E nesta cena prosaica resplandeceu a Páscoa…
Jénerson Alves*
Em 31.03.2023
Era uma aula comum, em uma sala comum. O professor discorria sobre aspectos gramaticais da Língua Portuguesa. Uma turma sonolenta escutava o assunto. Em dado momento, os olhos do professor repousam em uma garota, que estava com a cabeça baixa e um livro nas mãos. “Deve ser mais um daqueles romances juvenis”, pensou o professor, com certo preconceito.
Ele esforçou um pouco a vista e, ao ler o título da obra, percebeu o ledo engano que cometera. Tratava-se de ‘Imitação de Cristo’, texto de São Tomás de Kempis escrito no século XV e um dos frutos mais célebres da ‘Devotio moderna’ – centrada na vida interior e em uma espiritualidade afetiva e efetiva.

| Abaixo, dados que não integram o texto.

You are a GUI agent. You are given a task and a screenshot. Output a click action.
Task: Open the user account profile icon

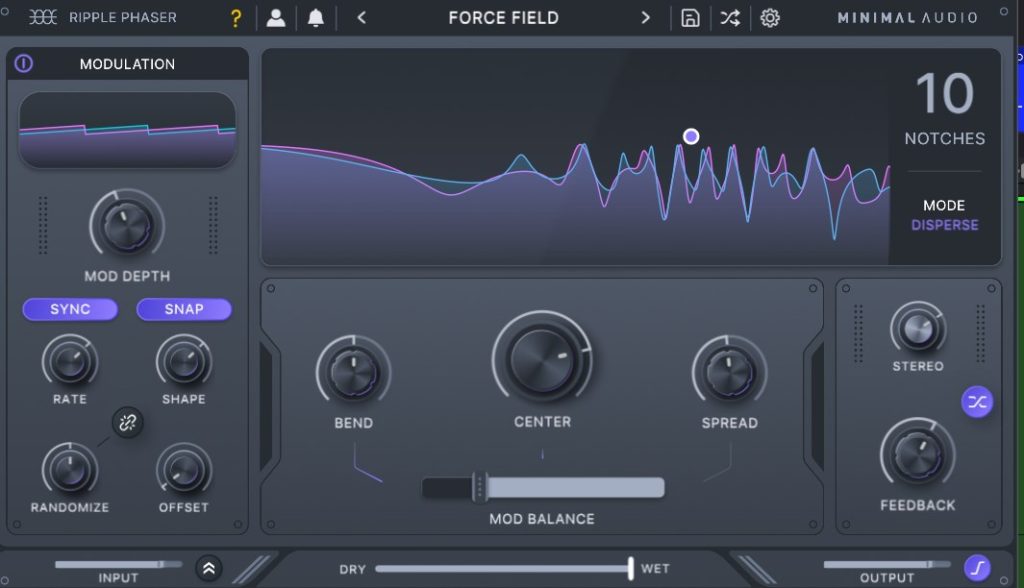coord(275,18)
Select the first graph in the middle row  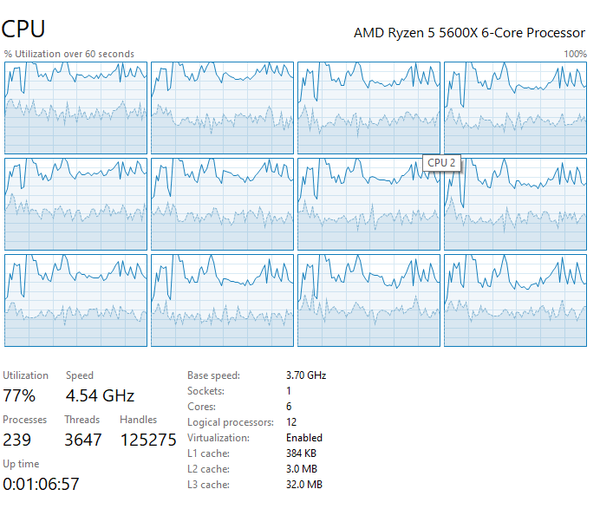(76, 203)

“E nesta cena prosaica resplandeceu a Páscoa!”, foram as palavras que saltaram do coração do mestre naquele momento. Ora, já que Páscoa é ‘passagem’, ficou nítido que havia uma distinção entre o saber oferecido pelo professor – importante, mas terreno e cotidiano – e as aspirações da adolescente – essenciais, espirituais, eternas.

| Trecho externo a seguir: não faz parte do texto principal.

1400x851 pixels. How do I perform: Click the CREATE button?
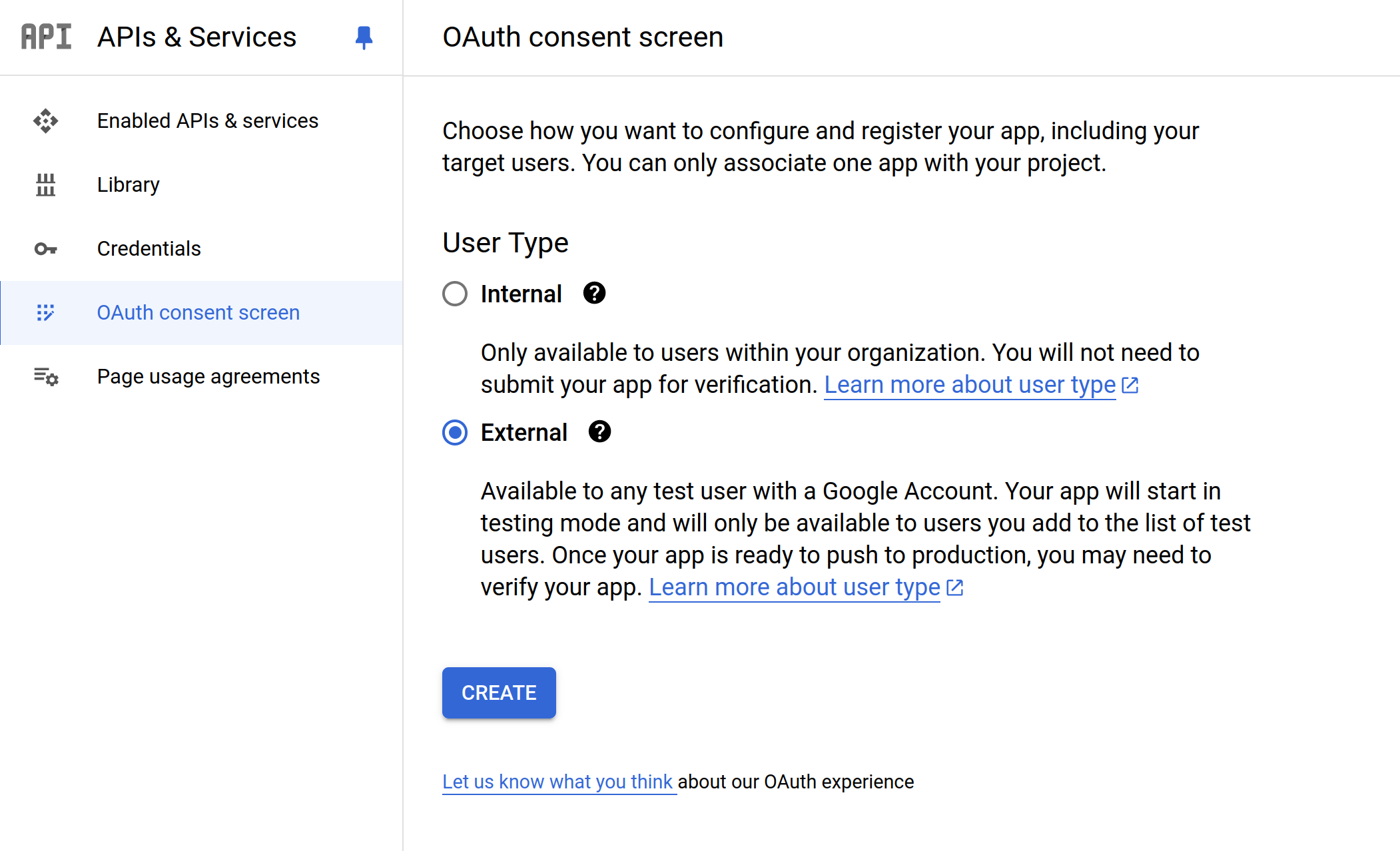click(498, 692)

Acho que todos os dias têm um pouco de Páscoa. Afinal, todos estamos neste mundo de passagem (alguns vivem como se a passeio; outros, conscientes de uma missão). Sabedoria possui quem enxerga as coisas temporais pelo reflexo dos olhos dAquele que veio da Eternidade e abriu para nós a passagem ao Reino do Absoluto. É como já havia dito o poeta maior da língua portuguesa: “Olha, animal humano, quanto vales, / que por ti este grande Deus padece / novo modo de morte, novos males”.
Imagem:‘Ecce Homo’, de Caravaggio.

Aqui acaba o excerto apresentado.